### [What the task asks]
The entries follow. Please return all of them exactly.
Segment Start: Source data
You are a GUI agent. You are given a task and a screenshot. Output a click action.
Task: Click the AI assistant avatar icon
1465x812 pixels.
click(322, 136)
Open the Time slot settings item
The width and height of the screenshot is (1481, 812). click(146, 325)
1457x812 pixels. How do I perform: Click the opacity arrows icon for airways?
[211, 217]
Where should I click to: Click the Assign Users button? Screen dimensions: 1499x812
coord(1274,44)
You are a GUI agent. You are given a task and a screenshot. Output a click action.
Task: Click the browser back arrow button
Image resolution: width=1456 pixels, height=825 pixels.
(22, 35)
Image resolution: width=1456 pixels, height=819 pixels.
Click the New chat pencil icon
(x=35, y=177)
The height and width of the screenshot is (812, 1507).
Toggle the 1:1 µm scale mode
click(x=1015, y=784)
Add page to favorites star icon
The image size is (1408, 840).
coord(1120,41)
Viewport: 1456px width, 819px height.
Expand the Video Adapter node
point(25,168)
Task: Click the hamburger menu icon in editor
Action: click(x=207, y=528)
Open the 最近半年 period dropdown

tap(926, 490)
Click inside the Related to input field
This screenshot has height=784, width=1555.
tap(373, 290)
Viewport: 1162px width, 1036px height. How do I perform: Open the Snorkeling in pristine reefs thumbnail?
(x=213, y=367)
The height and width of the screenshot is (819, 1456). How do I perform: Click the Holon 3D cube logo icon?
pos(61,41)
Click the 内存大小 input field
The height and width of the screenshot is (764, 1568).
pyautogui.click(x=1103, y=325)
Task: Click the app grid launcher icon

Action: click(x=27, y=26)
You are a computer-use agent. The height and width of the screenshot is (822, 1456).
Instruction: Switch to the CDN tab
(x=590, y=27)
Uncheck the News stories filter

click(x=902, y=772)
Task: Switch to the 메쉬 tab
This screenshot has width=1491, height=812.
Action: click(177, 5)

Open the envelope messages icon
Segment End: Source data
### [Result]
You are a GUI agent. You are given a task and a screenshot. Output a click action.
Task: Click the AI assistant avatar icon
1465x812 pixels.
click(322, 136)
Open the Time slot settings item
The width and height of the screenshot is (1481, 812). click(146, 325)
1457x812 pixels. How do I perform: Click the opacity arrows icon for airways?
[211, 217]
Where should I click to: Click the Assign Users button? Screen dimensions: 1499x812
coord(1274,44)
You are a GUI agent. You are given a task and a screenshot. Output a click action.
Task: Click the browser back arrow button
Image resolution: width=1456 pixels, height=825 pixels.
(22, 35)
Image resolution: width=1456 pixels, height=819 pixels.
Click the New chat pencil icon
(x=35, y=177)
The height and width of the screenshot is (812, 1507).
Toggle the 1:1 µm scale mode
click(x=1015, y=784)
Add page to favorites star icon
The image size is (1408, 840).
coord(1120,41)
Viewport: 1456px width, 819px height.
Expand the Video Adapter node
point(25,168)
Task: Click the hamburger menu icon in editor
Action: click(x=207, y=528)
Open the 最近半年 period dropdown

tap(926, 490)
Click inside the Related to input field
This screenshot has height=784, width=1555.
tap(373, 290)
Viewport: 1162px width, 1036px height. How do I perform: Open the Snorkeling in pristine reefs thumbnail?
(x=213, y=367)
The height and width of the screenshot is (819, 1456). How do I perform: Click the Holon 3D cube logo icon?
pos(61,41)
Click the 内存大小 input field
The height and width of the screenshot is (764, 1568).
pyautogui.click(x=1103, y=325)
Task: Click the app grid launcher icon

Action: click(x=27, y=26)
You are a computer-use agent. The height and width of the screenshot is (822, 1456).
Instruction: Switch to the CDN tab
(x=590, y=27)
Uncheck the News stories filter

click(x=902, y=772)
Task: Switch to the 메쉬 tab
This screenshot has width=1491, height=812.
Action: click(177, 5)

Open the envelope messages icon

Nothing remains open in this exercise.